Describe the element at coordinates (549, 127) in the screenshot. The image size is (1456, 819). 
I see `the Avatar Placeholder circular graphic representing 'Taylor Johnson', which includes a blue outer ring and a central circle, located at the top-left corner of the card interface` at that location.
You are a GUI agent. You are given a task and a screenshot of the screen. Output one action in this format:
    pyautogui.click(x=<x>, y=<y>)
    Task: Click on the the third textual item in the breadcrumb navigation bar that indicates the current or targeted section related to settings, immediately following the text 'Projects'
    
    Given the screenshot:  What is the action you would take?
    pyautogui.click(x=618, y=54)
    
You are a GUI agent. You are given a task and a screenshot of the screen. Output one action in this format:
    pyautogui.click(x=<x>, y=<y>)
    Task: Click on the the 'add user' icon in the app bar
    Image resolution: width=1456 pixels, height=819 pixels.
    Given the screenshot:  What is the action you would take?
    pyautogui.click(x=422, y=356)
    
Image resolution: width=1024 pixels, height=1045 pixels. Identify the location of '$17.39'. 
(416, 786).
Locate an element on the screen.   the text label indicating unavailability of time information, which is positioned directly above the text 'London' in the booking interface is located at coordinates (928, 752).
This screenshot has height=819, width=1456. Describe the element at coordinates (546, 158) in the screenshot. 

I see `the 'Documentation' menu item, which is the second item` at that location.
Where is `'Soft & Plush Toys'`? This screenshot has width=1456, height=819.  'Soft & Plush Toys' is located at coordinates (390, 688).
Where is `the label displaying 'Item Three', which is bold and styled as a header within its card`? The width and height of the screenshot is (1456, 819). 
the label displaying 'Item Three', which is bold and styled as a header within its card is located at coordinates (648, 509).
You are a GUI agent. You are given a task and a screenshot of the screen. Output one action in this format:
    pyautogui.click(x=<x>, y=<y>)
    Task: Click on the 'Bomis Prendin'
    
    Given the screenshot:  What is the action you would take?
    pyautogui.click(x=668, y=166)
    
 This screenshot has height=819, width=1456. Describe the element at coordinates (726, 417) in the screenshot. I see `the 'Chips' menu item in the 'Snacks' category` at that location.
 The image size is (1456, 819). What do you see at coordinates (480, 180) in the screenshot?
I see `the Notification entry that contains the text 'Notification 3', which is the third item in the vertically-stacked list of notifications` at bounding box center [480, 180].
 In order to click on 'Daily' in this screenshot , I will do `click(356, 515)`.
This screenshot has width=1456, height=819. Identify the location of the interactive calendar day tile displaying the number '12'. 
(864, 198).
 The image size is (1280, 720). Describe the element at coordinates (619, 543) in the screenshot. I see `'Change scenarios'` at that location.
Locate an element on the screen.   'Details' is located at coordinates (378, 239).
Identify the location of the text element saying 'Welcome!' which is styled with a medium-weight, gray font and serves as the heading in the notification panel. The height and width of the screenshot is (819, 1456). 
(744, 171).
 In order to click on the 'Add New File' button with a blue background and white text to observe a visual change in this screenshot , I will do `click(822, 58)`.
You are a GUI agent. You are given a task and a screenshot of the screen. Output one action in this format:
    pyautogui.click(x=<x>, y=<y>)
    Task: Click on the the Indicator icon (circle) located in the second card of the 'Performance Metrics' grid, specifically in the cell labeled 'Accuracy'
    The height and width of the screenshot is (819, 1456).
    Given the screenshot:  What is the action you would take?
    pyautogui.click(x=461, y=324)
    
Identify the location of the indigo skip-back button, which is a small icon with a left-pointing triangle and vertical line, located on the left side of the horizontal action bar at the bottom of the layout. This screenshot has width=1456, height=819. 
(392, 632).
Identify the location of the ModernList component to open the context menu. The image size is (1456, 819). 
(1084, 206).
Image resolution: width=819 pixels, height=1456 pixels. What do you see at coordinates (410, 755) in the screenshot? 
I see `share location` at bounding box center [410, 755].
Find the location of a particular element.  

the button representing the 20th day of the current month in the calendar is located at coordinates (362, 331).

----

-- Directions for this task --
Count the lines in the records above that contain the string "resolution", matching case exactly. Reply with the number alone.

-- Response to the exercise --
3